[Information shown]
------------------------------------------------
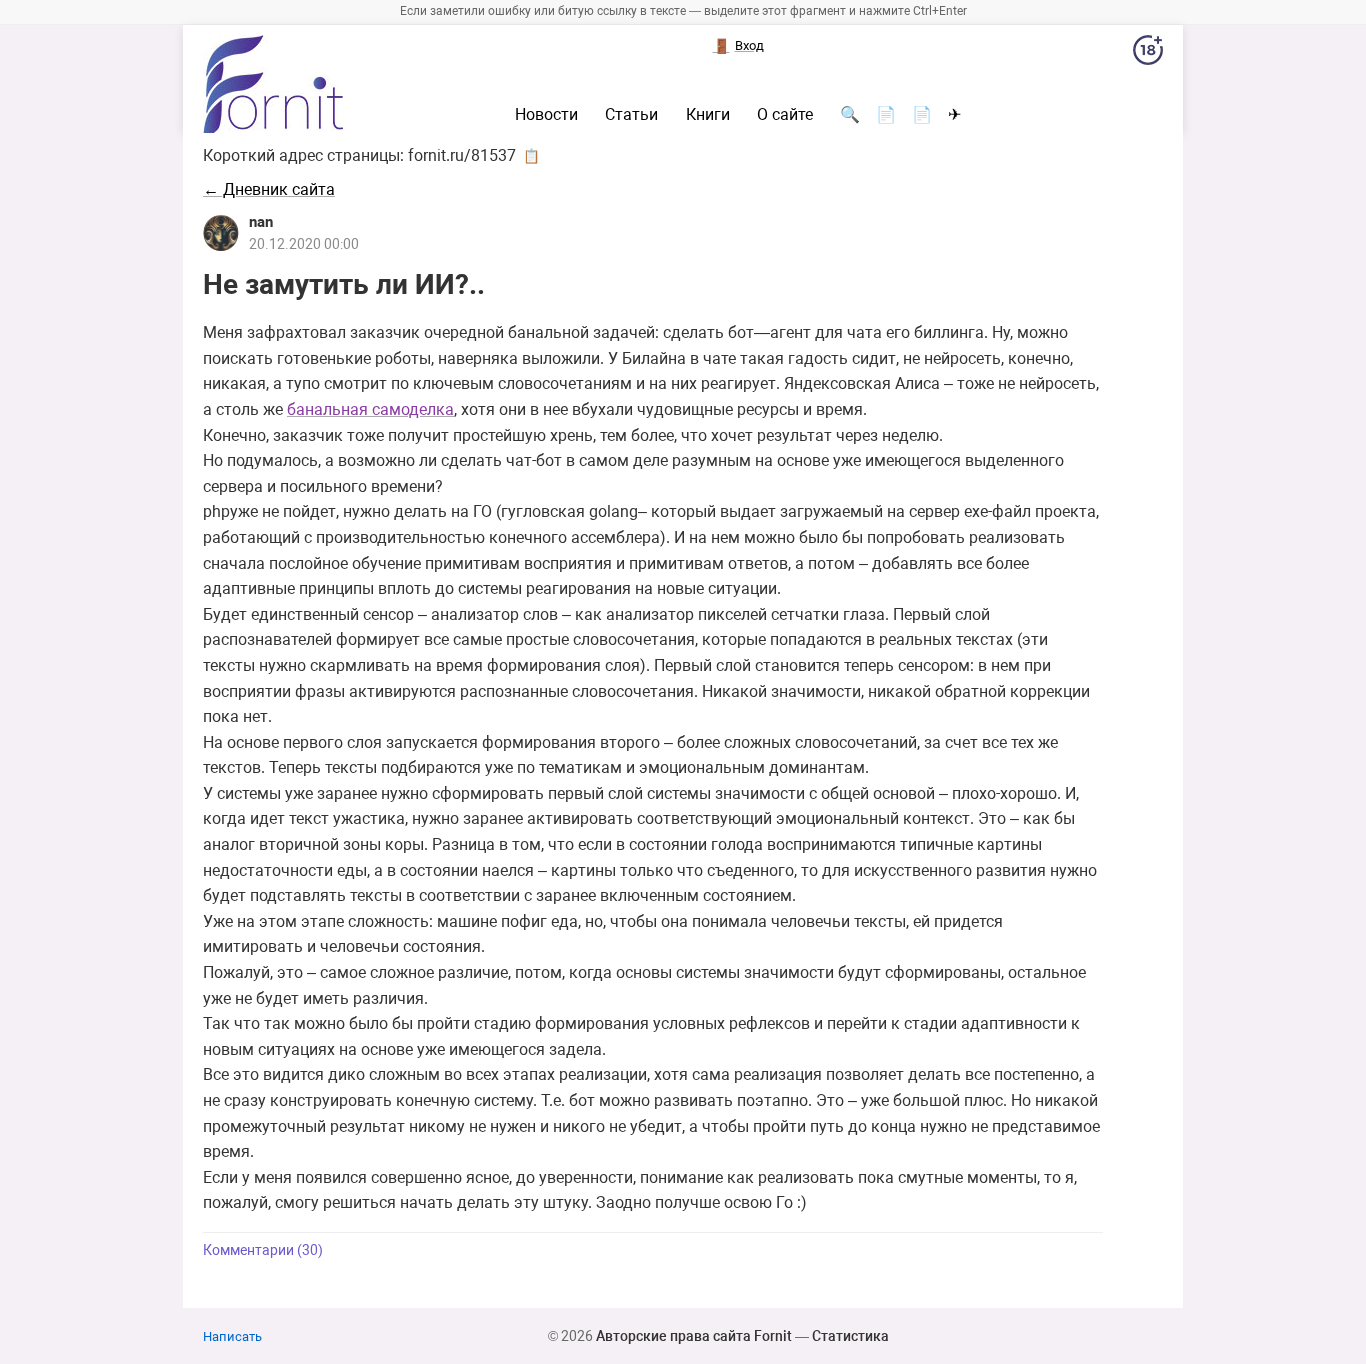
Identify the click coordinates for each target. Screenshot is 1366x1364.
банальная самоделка (370, 409)
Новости (546, 115)
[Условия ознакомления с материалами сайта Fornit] (1148, 54)
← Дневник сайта (269, 189)
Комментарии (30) (263, 1250)
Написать (232, 1336)
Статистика (850, 1336)
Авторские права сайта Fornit (694, 1336)
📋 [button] (531, 156)
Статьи (631, 115)
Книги (708, 115)
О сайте (785, 115)
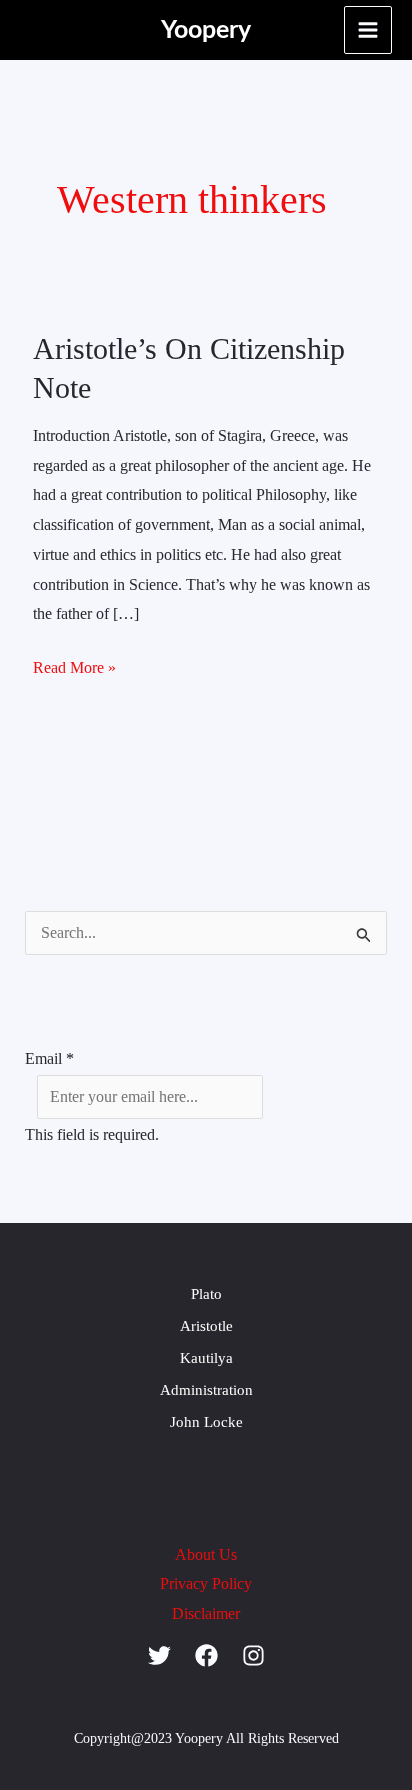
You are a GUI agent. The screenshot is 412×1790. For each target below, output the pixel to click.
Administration (206, 1390)
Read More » (74, 664)
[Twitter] (159, 1655)
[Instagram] (253, 1655)
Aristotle (206, 1326)
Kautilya (206, 1358)
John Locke (206, 1422)
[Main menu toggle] (368, 30)
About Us (206, 1554)
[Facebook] (206, 1655)
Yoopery (206, 30)
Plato (206, 1294)
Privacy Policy (206, 1583)
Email (49, 1058)
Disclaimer (206, 1613)
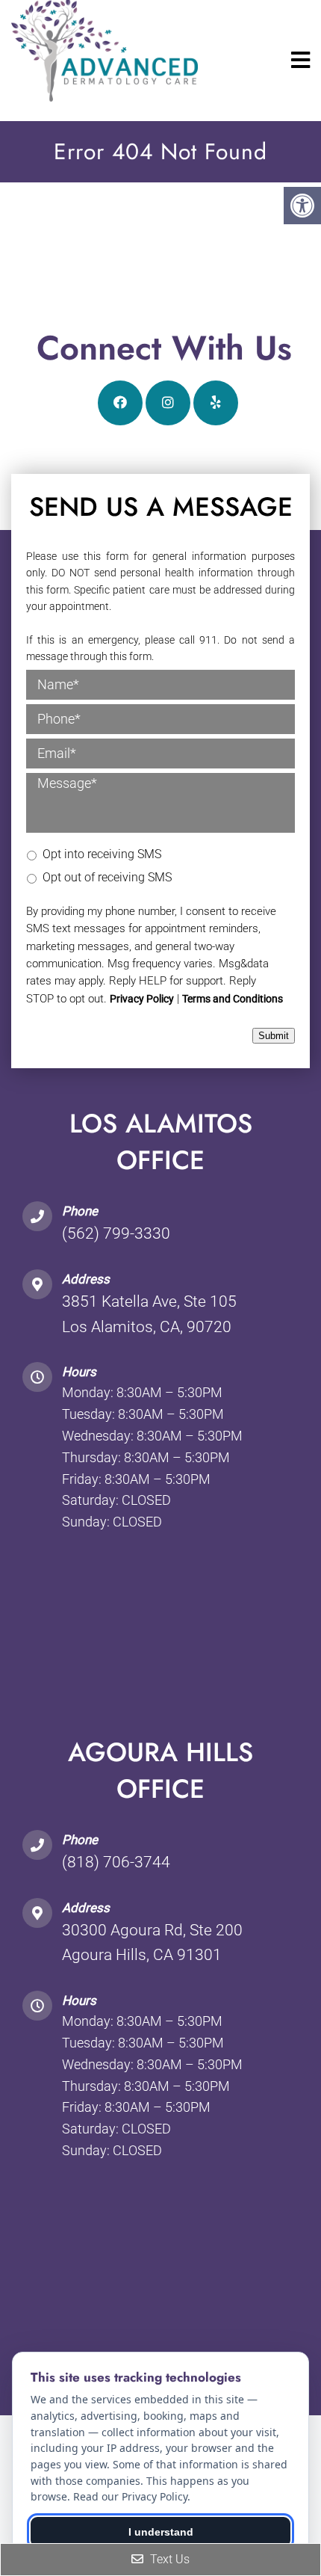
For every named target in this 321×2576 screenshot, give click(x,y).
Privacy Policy (142, 999)
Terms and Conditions (232, 999)
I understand (160, 2532)
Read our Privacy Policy (130, 2496)
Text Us (168, 2559)
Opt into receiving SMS (102, 854)
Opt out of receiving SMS (107, 877)
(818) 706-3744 (116, 1862)
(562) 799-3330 (116, 1233)
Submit (273, 1035)
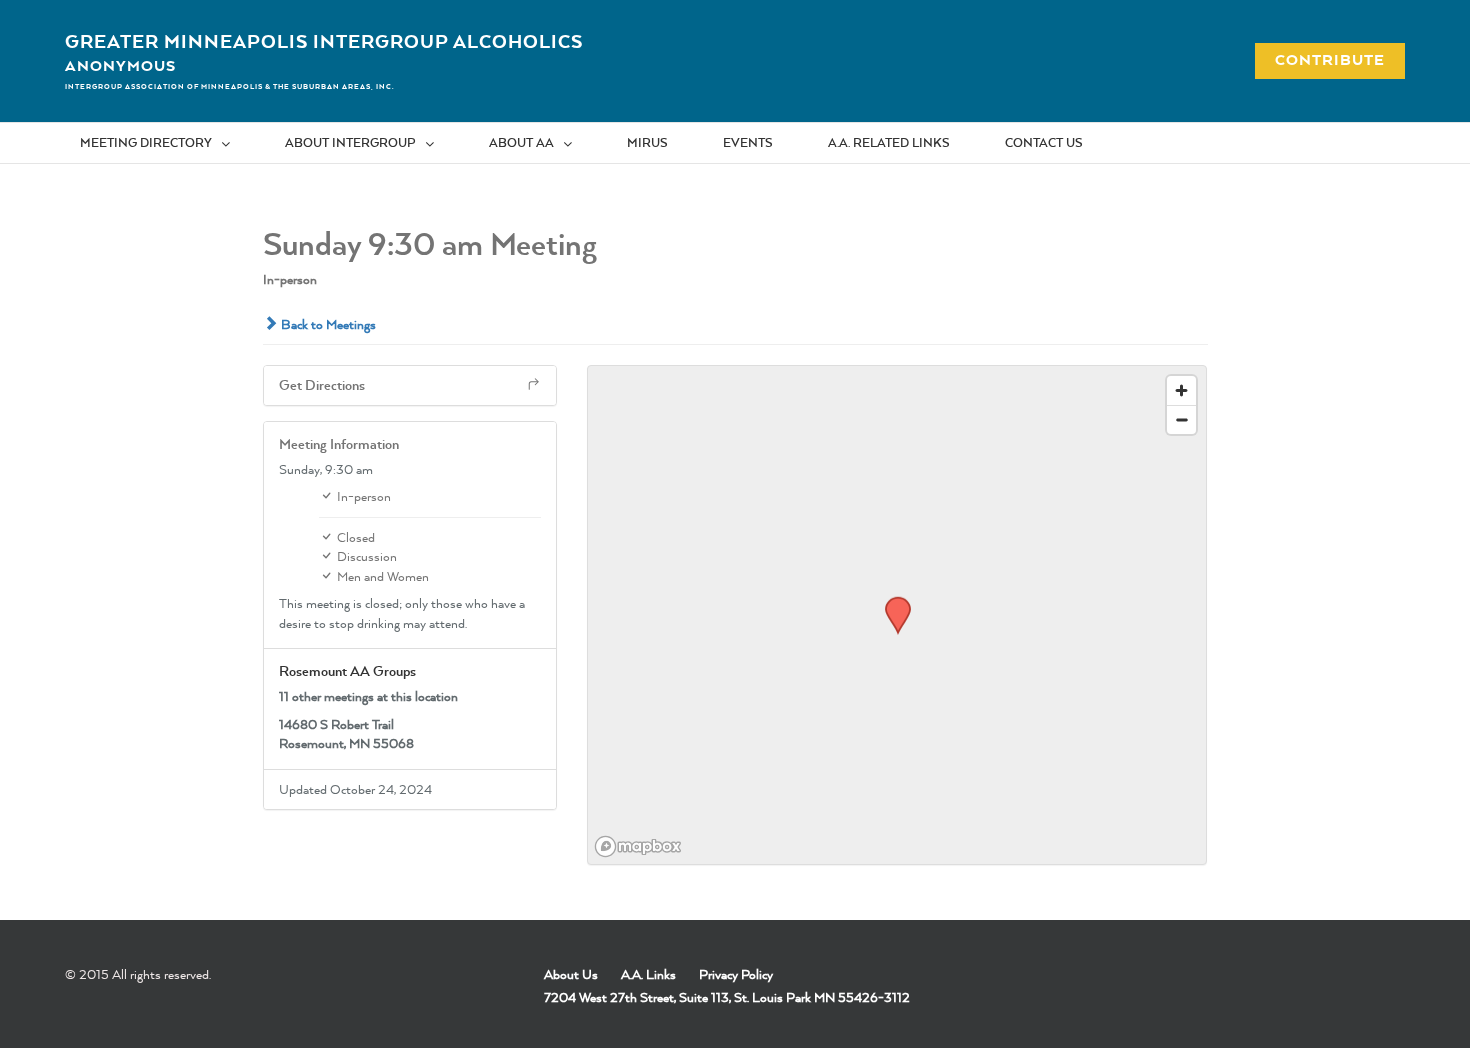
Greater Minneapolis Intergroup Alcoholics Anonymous (324, 53)
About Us (571, 974)
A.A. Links (648, 974)
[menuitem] (167, 143)
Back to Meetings (327, 324)
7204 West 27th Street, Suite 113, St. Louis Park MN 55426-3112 (727, 997)
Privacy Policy (736, 974)
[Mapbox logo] (638, 846)
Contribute (1319, 59)
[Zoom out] (1181, 419)
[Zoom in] (1181, 390)
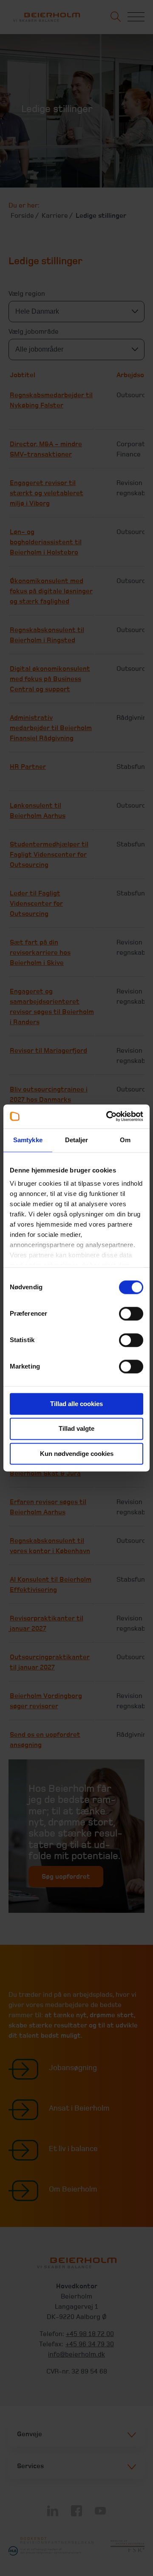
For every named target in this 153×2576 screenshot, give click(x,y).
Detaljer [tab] (76, 1140)
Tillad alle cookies (76, 1403)
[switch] (131, 1313)
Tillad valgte (76, 1428)
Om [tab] (125, 1140)
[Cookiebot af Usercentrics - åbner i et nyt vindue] (108, 1116)
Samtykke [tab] (27, 1140)
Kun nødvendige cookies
------------------------------------------------
[What the task requires]
Line by line, reproduce the material above exactly, leaving each picture out.

[Expected answer]
Identify the click coordinates for each target. Screenshot is 1366x1364.
банальная самоделка (370, 409)
Новости (546, 115)
[Условия ознакомления с материалами сайта Fornit] (1148, 54)
← Дневник сайта (269, 189)
Комментарии (30) (263, 1250)
Написать (232, 1336)
Статистика (850, 1336)
Авторские права сайта Fornit (694, 1336)
📋 [button] (531, 156)
Статьи (631, 115)
Книги (708, 115)
О сайте (785, 115)
You are a GUI agent. The screenshot is 412×1790. For each target below, output the pixel to click.
Administration (206, 1390)
Read More » (74, 664)
[Twitter] (159, 1655)
[Instagram] (253, 1655)
Aristotle (206, 1326)
Kautilya (206, 1358)
John Locke (206, 1422)
[Main menu toggle] (368, 30)
About Us (206, 1554)
[Facebook] (206, 1655)
Yoopery (206, 30)
Plato (206, 1294)
Privacy Policy (206, 1583)
Email (49, 1058)
Disclaimer (206, 1613)
For every named target in this 321×2576 screenshot, give click(x,y).
Privacy Policy (142, 999)
Terms and Conditions (232, 999)
I understand (160, 2532)
Read our Privacy Policy (130, 2496)
Text Us (168, 2559)
Opt into receiving SMS (102, 854)
Opt out of receiving SMS (107, 877)
(818) 706-3744 (116, 1862)
(562) 799-3330 (116, 1233)
Submit (273, 1035)
Greater Minneapolis Intergroup Alcoholics Anonymous (324, 53)
About Us (571, 974)
A.A. Links (648, 974)
[menuitem] (167, 143)
Back to Meetings (327, 324)
7204 West 27th Street, Suite 113, St. Louis Park MN 55426-3112 (727, 997)
Privacy Policy (736, 974)
[Mapbox logo] (638, 846)
Contribute (1319, 59)
[Zoom out] (1181, 419)
[Zoom in] (1181, 390)
For every named target in this 153×2576 screenshot, give click(x,y).
Detaljer [tab] (76, 1140)
Tillad alle cookies (76, 1403)
[switch] (131, 1313)
Tillad valgte (76, 1428)
Om [tab] (125, 1140)
[Cookiebot af Usercentrics - åbner i et nyt vindue] (108, 1116)
Samtykke [tab] (27, 1140)
Kun nødvendige cookies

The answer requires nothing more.